Apenas adentro o comodo que por sinal é bem lindo.
-Por que você mandou-me aquelas flores e aquele bilhete ?-pergunto cruzando os braços
-Acho que estava lá explicito, sente-se.-fala me fazendo revirar os olhos e me sento.
Homem arrogante !
-Eu sou uma mulher casada.-digo cruzando as pernas, ele simplesmente olha pra mim e dá um sorrisinho sexy.-Falei algo engraçado ?-pergunto
-Não. O facto de seres casada não impediu-te de seres minha naquela noite e não me impedirá de fazer-te minha outra vez.-diz todo convencido, eu já devo estar vermelha de tão envergonhada que estou, se aproxima mais de mim e eu me levanto saindo de perto dele.

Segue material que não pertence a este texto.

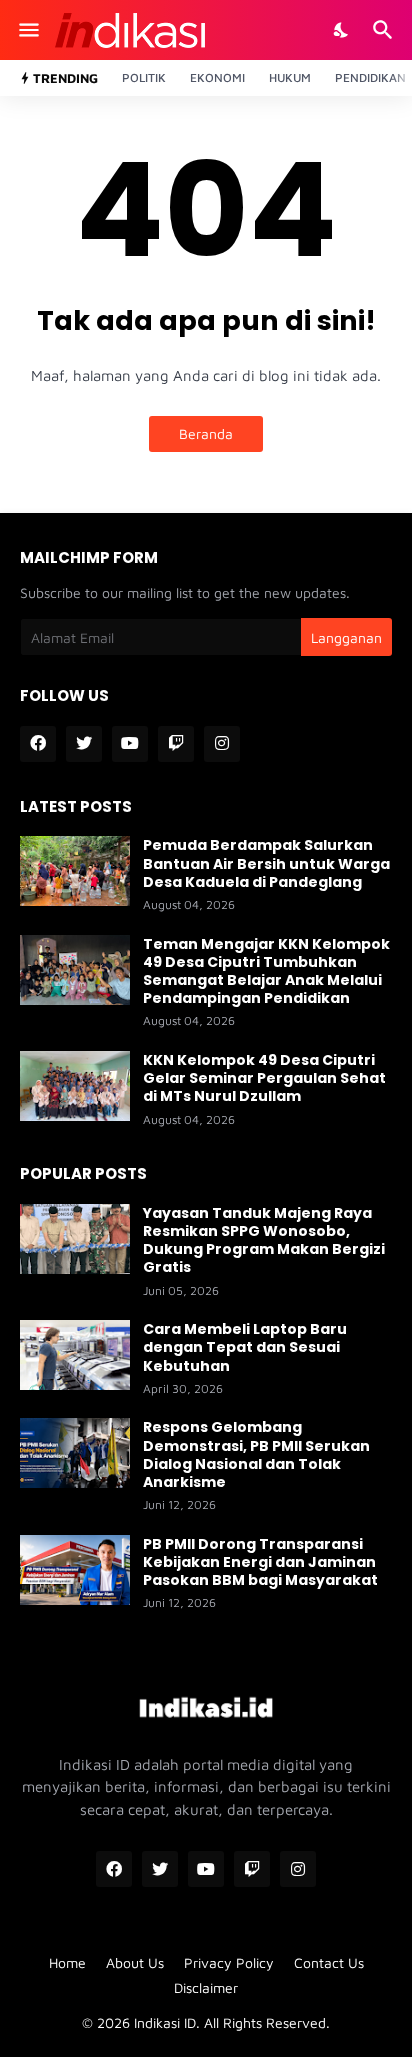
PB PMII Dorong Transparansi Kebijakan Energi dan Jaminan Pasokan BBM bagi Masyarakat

-Eu sei que você me quer.-fala, confeço que minha vontade é de agarra-lo aqui mesmo. Estou parecendo uma adolescente sem experiência nenhuma, mas ele se acha muito e não vou dar esse gostinho pra ele.
-Terminou ? Já posso ir ?-pergunto, pegando minha bolsa e ele me olha surpreso, acho que não esperava por essa atitude. Não digo mais nada e ando em direção a porta, escuto seus passos atrás de mim e o mesmo coloca as mãos na porta ficando poucos centímetros distante de mim, encurralando-me. Minha respiração está ofegante, sinto um leve tapa em minha bunda, que abusado ! Assim fica difícil resistir, que se dane, no mesmo instante eu me viro e o beijo.